◆ Do this ◆
Using the notes on statistical models in R, answer these:
(a) What name is the first linear model saved as?
(b) Which term is left out of the model saved as "m1.1"?
(c) Which library does the mixed effects model require?

May 30, we spent our time coding to look at our specific questions. Cleaning up, sorting, filtering our data sets to better phrase our questions and look for patterns.
Towards the end of class time, Louie gave an introduction of statistical analyses in R. The first of the models Louie went over was the linear model.
#Simple linear model for the data set “d.s.merge”. The first part of the code is designated by response ~ terms. In this case, count.tot is the response variable being matched with block, date, and treatment terms. The linear model is then ‘saved’ as “m1”
m1 <- lm(count.tot ~ Block+Date.Collected+Treatment, d.s.merge)
This makes a simple linear model and does not output anything into the console for viewing. You can view the output with the “summary()” function.
While these statistics may be useful where the data fits to a linear model, those cases are likely outside three standard deviations of the normal distribution curve of data. Most data is best looked at with the next model.
The next model we spoke about was the ANOVA model.
#Using the previous “m1” made with the linear model, we can perform a simple ANOVA test with the following code.
An ANOVA is a good model for looking at multiple variables as you can look at responses between and within variables. This alone doesn’t tell us if any individual variable is significant, but whether there is an overall significance.
In order to determine if a variable (or term) is significant, we can perform a likelihood ratio test (drop one test) by dropping a term and seeing if it makes a significant difference.
#To determine if a factor is significant, say “treatment” we could remove the treatment effect from the model and save it as a new model using the linear model function we first used to define “m1” but excluding the “Treatment” term from the code. We will designate the new model as “m1.1”
m1.1 <- lm(count.tot ~ Block+Date.Collected, d.s.merge)
#Using “m1” and “m1.1” we can test the significance of the “Treatment” term by performing an ANOVA with both data sets.
The ANOVA test assumes that all terms are non-random. However, in our data, “Block” is random, and some other terms may also be considered random. We can use a mixed effects model to make note of the random terms, rather than using a simple linear model. This requires the lme4 library as below.
#lmer functions similar to the lm function but allows you to designate a term as random. In this case, we have Block designated as a categorical variable treated as a random effect, while date and treatment are linear fixed effects.
m3 <- lmer(count.tot ~ Date.Collected+Treatment+(1|Block), d.s.merge)
Another explanation for the lmer function can be found below, from Mike Lawrence on Stackexchange.
Say you have variable V1 predicted by categorical variable V2, which is treated as a random effect, and continuous variable V3, which is treated as a linear fixed effect. Using lmer syntax, simplest model (M1) is:
V1 ~ (1|V2) + V3
This model will estimate:
P1: A global intercept
P2: Random effect intercepts for V2 (i.e. for each level of V2, that level’s intercept’s deviation from the global intercept)
P3: A single global estimate for the effect (slope) of V3
The next most complex model (M2) is:
V1 ~ (1|V2) + V3 + (0+V3|V2)

◆ Given data ◆
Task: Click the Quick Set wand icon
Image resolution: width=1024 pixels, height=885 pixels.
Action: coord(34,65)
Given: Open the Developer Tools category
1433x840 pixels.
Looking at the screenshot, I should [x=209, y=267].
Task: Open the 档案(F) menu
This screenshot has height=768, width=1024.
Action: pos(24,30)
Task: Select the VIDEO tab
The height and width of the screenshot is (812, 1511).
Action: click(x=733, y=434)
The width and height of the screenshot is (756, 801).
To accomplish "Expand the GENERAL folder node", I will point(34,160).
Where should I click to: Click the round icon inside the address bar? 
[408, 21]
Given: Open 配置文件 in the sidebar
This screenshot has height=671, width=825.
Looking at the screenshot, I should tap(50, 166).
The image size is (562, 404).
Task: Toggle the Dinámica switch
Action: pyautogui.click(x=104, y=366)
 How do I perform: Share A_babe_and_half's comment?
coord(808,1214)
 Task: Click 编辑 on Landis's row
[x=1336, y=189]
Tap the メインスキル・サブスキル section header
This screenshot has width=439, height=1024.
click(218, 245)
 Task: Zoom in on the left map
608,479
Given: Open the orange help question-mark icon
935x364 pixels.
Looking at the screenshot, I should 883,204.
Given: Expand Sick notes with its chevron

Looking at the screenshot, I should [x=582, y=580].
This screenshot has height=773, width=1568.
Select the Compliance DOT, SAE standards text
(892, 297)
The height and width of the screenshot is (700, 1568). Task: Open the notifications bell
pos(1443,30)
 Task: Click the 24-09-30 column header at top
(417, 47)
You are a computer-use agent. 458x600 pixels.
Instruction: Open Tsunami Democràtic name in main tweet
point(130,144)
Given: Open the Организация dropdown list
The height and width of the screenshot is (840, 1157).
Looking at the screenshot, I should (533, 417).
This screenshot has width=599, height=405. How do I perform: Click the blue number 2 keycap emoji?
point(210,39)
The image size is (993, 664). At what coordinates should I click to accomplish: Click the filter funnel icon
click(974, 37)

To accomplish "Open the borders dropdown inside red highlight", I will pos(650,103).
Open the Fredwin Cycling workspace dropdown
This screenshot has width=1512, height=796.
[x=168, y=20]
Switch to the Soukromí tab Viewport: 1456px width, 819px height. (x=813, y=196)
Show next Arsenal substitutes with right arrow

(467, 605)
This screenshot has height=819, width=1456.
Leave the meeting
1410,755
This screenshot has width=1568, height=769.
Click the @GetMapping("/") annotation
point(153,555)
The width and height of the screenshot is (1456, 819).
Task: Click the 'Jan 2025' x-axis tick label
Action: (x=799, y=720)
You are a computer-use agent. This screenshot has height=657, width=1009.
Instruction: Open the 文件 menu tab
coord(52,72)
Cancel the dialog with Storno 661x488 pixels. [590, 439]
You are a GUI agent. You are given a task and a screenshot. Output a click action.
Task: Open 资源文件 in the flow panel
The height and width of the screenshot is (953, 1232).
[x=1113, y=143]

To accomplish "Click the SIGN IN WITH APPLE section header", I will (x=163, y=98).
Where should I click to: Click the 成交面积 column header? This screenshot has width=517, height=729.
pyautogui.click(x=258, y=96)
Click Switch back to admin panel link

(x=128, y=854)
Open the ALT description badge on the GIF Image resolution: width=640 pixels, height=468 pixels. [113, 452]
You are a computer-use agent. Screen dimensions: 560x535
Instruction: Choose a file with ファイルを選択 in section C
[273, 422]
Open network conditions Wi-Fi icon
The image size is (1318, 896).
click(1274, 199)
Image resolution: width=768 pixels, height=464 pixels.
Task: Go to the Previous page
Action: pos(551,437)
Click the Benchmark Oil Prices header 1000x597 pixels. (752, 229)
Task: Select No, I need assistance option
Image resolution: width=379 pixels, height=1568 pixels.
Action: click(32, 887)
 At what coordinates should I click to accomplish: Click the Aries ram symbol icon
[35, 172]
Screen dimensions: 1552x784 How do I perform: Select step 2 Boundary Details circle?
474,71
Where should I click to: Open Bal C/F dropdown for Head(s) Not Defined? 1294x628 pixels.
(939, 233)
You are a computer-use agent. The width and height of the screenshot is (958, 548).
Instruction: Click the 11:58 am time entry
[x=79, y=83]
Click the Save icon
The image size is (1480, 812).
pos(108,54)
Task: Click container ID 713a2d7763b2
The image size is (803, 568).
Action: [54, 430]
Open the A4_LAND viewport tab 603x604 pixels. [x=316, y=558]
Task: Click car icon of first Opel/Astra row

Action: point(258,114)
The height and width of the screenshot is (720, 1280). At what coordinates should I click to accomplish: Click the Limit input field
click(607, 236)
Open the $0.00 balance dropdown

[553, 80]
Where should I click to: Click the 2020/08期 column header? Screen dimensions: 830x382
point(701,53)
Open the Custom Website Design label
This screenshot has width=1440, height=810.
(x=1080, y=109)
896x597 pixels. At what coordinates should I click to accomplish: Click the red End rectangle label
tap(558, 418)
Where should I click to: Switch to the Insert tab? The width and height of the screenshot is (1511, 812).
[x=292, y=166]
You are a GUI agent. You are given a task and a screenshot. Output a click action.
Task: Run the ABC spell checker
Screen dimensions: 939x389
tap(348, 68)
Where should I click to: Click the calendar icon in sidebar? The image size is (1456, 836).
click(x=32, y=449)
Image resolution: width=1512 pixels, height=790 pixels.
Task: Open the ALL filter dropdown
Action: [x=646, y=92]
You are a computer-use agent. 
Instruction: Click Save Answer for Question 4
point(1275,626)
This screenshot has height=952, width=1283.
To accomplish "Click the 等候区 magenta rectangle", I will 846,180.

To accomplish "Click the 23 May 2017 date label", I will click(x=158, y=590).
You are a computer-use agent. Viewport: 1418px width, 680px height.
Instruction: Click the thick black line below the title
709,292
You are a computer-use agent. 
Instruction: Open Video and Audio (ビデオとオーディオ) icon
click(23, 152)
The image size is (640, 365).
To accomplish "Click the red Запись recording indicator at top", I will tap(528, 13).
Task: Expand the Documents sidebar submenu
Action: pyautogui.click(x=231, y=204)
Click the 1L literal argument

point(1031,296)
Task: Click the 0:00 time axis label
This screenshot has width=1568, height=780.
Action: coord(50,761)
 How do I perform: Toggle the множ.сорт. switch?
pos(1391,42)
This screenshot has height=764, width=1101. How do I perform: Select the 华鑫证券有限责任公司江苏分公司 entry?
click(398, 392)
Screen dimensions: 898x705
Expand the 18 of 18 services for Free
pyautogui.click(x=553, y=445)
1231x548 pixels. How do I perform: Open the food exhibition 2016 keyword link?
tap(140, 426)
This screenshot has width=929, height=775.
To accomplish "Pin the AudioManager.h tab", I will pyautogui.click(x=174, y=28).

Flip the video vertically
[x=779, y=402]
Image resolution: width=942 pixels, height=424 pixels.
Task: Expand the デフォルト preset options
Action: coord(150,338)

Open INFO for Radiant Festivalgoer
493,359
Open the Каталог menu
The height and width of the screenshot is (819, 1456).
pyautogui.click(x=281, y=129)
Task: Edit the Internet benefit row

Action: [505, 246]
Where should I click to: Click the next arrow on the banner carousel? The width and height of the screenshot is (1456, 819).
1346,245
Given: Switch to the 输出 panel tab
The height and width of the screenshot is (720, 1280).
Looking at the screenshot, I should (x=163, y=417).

◆ Solution ◆
(a) m1
(b) Treatment
(c) lme4